-- Begin Document --
At 9:28 pm +0200 22/6/06, Tommy Nordgren wrote:
On Jun 22, 2006, at 1:48 PM, Tommy Nordgren wrote:
How do I write proper utf 8 characters to a file? I write only
two characters, and they come out as four
garbage characters when I view the file in an editor.
The only reason for that can be that you have your editor set to open
files as MacRoman or some non-utf-8 charset. Provided your editor
prefs are set to open as utf-8 or you opt for utf-8 in the open file
dialog you will not get this problem.
I found the problem it is necessary to
1) use the use utf8 pragma;
2) Explicitly write a BOM byte sequence immediately after opening the file.
point 2 is where I erred. I expected the BOM to be added automatically,
when opening a file for write with the utf-8 encoding.
You would need to give an example of what you are doing, but neither
of those things should be necessary and nor should it be necessary to
specify utf-8 when opening the filehandle as Sherm suggested.
-- End Document --
* _Stated exercise A_: Retype the thread on writing UTF-8 to a file between "I found the" and "the utf-8 encoding.", inclusive.
* _Stated exercise B_: Extend the thread on writing UTF-8 to a file, picking up right after its final sentence.
The material has no connection to the thread on writing UTF-8 to a file.
-- Begin Data lines --
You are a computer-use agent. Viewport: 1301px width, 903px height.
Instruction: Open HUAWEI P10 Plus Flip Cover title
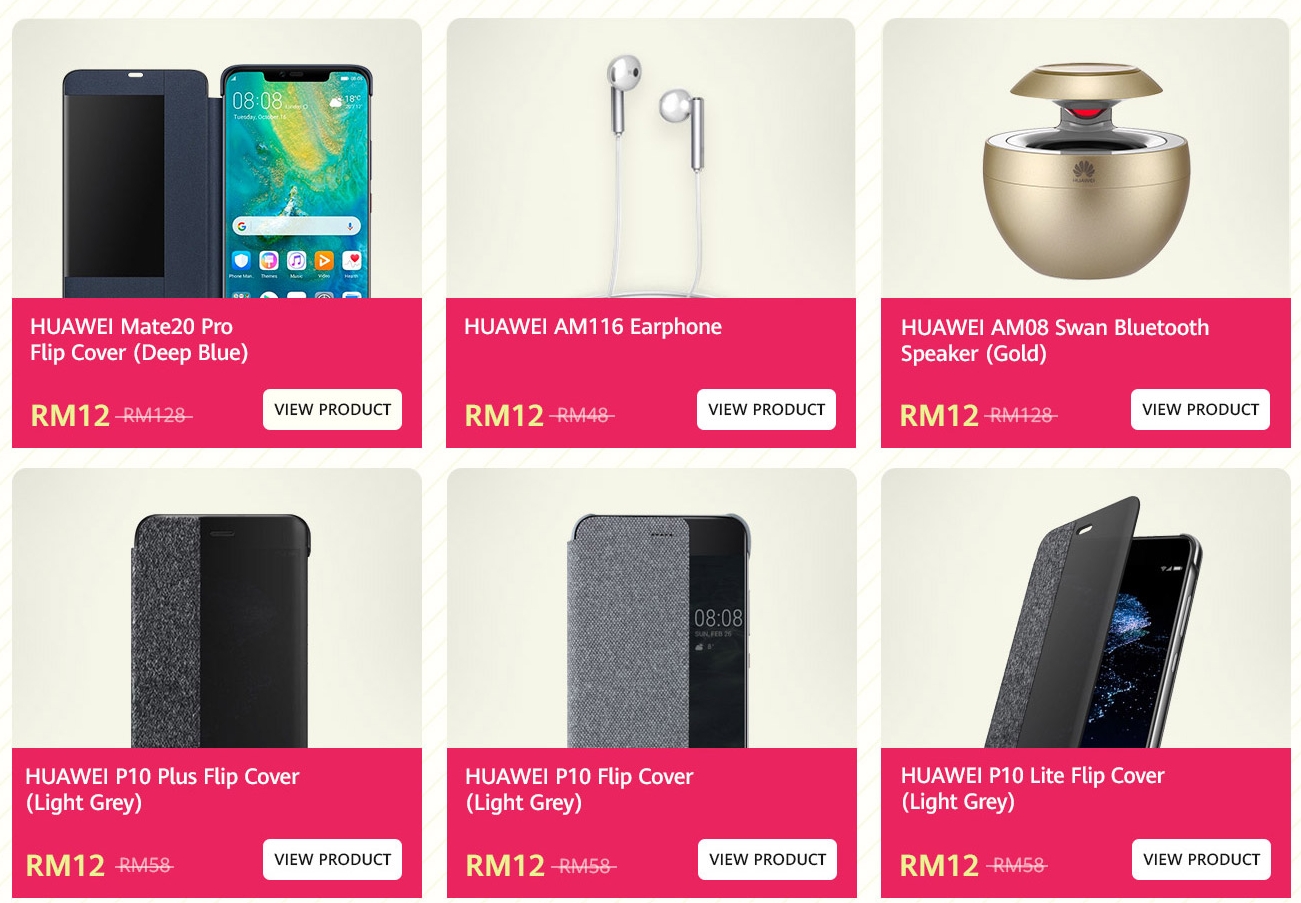pos(162,790)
-- End Data lines --
* _Written response A_:
I found the problem it is necessary to
1) use the use utf8 pragma;
2) Explicitly write a BOM byte sequence immediately after opening the file.
point 2 is where I erred. I expected the BOM to be added automatically,
when opening a file for write with the utf-8 encoding.

* _Written response B_:
The following script will write "ö", utf8-encoded to "trash.txt" on
the desktop:
#!/usr/bin/perl
my $text = "ö";
my $f = "$ENV{HOME}/desktop/trash.txt";
open F, ">$f" or die $!;
print F $text;
close F;
If you open the file as utf-8 you will see "ö" and if you open it as
MacRoman you will see "ö". You could also open it as Traditional
Chinese or Simplified Chinese or many other things and see other
things. UTF-8 byte order is always the same, so there is no need for
a BOM, though some editors might use it as a hint.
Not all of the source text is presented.